Mediator Pattern
Source:: Software Design Patterns - Best Practices for Software Developers
A mediator is defined as a person who makes people involved in a conflict come to an agreement.
Definition
The pattern is defined as encouraging loose coupling among interacting objects by encapsulating their interactions in a mediator object, thus avoiding the need for individual objects to refer to each other directly and allowing to vary object interactions independently.
It allows us to expose a unified interface through which the different parts of a system may communicate. The Mediator promotes loose coupling by ensuring that instead of modules referring to each other explicitly, their interaction is handled through this central point. 1
# Tradeoffs
- [u] Broadcasted events can be handled by any number of modules at once.
- [u] Can be used for a number of other purposes such as permission management.
- [d] Single Point of Failure
- [d] Placing a Mediator between modules can also cause a performance hit as they are always communicating indirectly.
- [d] It’s difficult to establish how a system might react by only looking at the broadcasts.

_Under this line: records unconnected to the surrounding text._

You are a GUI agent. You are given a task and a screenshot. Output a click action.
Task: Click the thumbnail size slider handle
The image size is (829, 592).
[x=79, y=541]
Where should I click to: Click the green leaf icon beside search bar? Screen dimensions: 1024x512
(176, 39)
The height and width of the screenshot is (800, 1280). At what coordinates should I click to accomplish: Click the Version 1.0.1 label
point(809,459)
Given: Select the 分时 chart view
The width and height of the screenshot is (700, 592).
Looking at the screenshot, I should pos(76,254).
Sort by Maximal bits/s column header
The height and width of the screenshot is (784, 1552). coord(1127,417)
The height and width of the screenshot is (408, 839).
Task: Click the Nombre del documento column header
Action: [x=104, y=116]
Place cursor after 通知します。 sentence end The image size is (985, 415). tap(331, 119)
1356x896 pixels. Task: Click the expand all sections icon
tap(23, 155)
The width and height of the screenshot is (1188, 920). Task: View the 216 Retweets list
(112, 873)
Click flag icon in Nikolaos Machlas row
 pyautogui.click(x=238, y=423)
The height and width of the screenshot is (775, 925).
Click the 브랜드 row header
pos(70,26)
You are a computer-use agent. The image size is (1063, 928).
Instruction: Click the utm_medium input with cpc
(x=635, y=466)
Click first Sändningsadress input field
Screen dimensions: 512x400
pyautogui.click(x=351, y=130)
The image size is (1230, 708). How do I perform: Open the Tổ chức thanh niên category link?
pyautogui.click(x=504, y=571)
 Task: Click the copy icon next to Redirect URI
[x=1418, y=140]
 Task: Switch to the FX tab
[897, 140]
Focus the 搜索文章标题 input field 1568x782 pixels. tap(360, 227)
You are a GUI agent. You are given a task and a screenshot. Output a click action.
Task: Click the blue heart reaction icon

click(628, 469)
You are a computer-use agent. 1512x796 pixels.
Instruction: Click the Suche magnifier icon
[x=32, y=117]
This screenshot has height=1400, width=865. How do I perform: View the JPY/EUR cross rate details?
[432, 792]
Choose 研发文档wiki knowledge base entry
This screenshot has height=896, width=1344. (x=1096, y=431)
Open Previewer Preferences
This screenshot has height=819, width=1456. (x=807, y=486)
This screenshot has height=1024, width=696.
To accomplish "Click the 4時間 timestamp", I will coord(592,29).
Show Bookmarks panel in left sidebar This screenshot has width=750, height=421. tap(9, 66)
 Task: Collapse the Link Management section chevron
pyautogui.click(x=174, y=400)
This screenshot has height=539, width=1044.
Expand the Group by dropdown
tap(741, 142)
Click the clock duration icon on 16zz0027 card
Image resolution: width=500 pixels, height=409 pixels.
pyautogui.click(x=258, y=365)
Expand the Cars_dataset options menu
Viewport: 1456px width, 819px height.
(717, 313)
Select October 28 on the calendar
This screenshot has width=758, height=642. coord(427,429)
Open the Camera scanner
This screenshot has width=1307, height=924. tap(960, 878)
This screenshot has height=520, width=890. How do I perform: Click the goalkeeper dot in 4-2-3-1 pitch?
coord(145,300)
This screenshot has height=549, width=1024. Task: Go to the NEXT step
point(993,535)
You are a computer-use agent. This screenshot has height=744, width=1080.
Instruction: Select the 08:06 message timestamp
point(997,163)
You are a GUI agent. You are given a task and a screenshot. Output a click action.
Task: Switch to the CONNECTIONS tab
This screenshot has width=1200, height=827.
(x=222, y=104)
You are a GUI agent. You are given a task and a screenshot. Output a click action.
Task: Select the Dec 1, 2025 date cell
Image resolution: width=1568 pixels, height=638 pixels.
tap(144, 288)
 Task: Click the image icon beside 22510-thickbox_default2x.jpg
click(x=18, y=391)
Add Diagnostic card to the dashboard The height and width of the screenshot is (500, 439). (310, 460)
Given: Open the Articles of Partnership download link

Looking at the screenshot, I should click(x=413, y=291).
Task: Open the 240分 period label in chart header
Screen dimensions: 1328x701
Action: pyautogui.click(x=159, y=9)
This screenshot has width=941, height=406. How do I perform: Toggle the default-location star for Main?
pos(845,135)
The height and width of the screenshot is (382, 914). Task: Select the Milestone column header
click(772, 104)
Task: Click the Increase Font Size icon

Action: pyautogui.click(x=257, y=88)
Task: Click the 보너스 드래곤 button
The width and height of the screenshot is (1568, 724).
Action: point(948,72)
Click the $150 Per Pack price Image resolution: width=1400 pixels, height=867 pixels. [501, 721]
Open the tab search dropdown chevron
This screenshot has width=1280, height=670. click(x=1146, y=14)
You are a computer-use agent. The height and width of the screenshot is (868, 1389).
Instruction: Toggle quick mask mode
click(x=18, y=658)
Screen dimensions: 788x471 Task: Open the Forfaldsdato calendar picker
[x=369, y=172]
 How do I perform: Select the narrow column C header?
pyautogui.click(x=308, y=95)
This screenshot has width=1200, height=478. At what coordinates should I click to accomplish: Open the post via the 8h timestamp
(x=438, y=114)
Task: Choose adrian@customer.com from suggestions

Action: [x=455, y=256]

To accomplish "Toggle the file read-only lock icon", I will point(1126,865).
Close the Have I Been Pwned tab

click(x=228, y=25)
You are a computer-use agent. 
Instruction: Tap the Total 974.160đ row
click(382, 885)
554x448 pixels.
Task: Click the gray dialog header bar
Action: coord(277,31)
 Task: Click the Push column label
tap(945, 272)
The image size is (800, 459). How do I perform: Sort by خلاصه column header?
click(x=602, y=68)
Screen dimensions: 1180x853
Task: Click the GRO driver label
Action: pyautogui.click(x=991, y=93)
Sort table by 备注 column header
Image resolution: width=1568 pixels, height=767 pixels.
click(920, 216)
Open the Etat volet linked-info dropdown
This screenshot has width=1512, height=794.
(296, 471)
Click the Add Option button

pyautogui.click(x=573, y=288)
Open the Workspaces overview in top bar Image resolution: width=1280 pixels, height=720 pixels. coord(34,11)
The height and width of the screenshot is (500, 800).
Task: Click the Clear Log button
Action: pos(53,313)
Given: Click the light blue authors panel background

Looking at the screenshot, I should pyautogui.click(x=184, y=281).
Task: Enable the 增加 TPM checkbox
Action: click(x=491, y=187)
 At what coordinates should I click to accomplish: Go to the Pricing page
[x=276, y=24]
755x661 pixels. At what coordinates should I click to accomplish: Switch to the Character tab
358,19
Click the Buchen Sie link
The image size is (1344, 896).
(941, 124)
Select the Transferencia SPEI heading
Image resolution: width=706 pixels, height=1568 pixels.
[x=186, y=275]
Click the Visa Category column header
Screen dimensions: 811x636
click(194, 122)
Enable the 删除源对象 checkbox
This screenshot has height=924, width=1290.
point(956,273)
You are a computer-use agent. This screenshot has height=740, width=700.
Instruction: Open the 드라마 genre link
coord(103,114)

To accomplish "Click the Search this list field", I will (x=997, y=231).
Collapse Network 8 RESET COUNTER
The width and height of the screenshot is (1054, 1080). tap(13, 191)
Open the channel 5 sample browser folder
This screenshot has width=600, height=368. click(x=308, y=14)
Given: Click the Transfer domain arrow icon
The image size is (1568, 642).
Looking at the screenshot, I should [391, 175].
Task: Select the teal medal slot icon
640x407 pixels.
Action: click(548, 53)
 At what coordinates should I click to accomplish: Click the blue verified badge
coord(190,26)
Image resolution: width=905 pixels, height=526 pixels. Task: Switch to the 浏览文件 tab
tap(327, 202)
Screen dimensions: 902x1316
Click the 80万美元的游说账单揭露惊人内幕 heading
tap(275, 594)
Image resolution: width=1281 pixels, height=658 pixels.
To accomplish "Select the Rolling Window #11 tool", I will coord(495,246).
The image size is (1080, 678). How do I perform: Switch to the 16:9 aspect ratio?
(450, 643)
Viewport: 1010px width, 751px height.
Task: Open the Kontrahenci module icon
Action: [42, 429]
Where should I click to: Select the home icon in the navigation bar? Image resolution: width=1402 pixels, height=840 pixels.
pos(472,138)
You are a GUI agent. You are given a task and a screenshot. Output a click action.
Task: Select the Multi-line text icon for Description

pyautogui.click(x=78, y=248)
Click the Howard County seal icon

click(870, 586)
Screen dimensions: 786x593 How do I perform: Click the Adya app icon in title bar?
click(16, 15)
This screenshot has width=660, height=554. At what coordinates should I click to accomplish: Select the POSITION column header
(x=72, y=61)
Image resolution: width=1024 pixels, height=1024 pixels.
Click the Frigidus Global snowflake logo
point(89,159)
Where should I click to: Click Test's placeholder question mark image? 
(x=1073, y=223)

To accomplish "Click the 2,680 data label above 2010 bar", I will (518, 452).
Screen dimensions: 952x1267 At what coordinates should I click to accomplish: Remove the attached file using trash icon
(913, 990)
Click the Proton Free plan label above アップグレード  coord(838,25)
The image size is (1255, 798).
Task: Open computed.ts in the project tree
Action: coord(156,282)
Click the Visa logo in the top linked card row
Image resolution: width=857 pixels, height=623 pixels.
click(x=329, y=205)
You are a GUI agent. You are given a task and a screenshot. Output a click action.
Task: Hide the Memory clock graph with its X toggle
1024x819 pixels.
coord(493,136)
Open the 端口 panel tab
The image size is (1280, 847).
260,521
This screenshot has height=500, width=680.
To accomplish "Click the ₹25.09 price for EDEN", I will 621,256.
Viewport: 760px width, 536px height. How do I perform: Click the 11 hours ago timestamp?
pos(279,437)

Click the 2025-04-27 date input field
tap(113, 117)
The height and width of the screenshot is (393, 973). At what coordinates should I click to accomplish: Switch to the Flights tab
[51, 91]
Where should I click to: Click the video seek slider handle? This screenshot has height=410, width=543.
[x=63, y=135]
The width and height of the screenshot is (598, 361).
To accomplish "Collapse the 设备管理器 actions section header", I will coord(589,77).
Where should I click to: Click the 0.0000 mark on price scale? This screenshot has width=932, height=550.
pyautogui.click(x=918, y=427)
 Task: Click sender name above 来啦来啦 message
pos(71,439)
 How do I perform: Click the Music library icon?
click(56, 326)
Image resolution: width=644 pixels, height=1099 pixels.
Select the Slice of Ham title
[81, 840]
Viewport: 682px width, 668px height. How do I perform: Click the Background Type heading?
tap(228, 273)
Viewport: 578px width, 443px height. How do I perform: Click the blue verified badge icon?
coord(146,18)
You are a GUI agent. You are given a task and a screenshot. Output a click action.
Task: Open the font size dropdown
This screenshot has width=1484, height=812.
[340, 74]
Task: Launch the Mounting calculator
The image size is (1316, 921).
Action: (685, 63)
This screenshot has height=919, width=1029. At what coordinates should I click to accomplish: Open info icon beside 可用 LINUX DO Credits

# Mediator vs Observer Pattern
1994 Design Patterns Elements of Reusable Object-Oriented Software
“In the Observer pattern, there is no single object that encapsulates a constraint. Instead, the Observer and the Subject must cooperate to maintain the constraint. Communication patterns are determined by the way observers and subjects are interconnected: a single subject usually has many observers, and sometimes the observer of one subject is a subject of another observer.”
# Mediator vs Facade Pattern
The Mediator centralizes communication between modules where it’s explicitly referenced by these modules. In a sense this is multidirectional. The Facade however just defines a simpler interface to a module or system but doesn’t add any additional functionality. Other modules in the system aren’t directly aware of the concept of a facade and could be considered unidirectional.